Using the article on York County's museums below, decide whether each statement agrees with it, answering yes or no and quoting the deciding words: 1. The commission approved the staffing plan by a 4-3 vote. 2. The new commission has 21 members. 3. County support makes up half of the museums' budget.
++++ Source document
The Culture and Heritage Commission, which oversees York County's museums, must seek approval from county leaders for a narrowly approved plan to eliminate existing museum director positions and replace them with a series of managers.

Opponents of the plan claim the commission moved too quickly on restructuring museum leadership and, as a result, may harm the organization. But supporters said an alternative plan didn't go far enough to cut unnecessary positions and costs in time to meet the county's deadline.

The plan is part of a museum overhaul set in motion this year.

In June, the York County Council appointed the commission's seven new volunteers and asked them to take a hard look at the museums' finances and management. They replaced a 21-member board which county and some museum leaders said failed to provide adequate oversight of museum operations.

County leaders also decided to have county staff handle the finance and human resources duties for the museums, eliminating some museum positions.

Museum leaders have until tonight to present to the County Council a new staffing plan and financial outlook. The county's continued support, which accounts for three-quarters of the museums' budget, depends on it.

Completing the task in such a short period of time has been difficult for the new museum leaders, they have said.

Some commissioners said they didn't get a chance to see or consider the staffing plan before the night they approved it in a 4-3 vote.
++++++++
++++ Source data
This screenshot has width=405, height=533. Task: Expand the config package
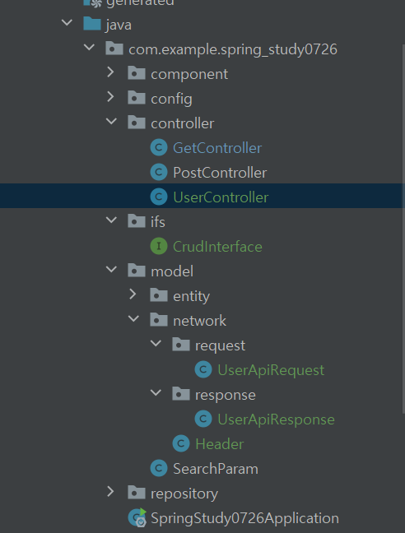click(110, 97)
++++++++
■ **Solution to the problem**
1. Yes: "they approved it in a 4-3 vote."
2. No: "the York County Council appointed the commission's seven new volunteers"
3. No: "which accounts for three-quarters of the museums' budget"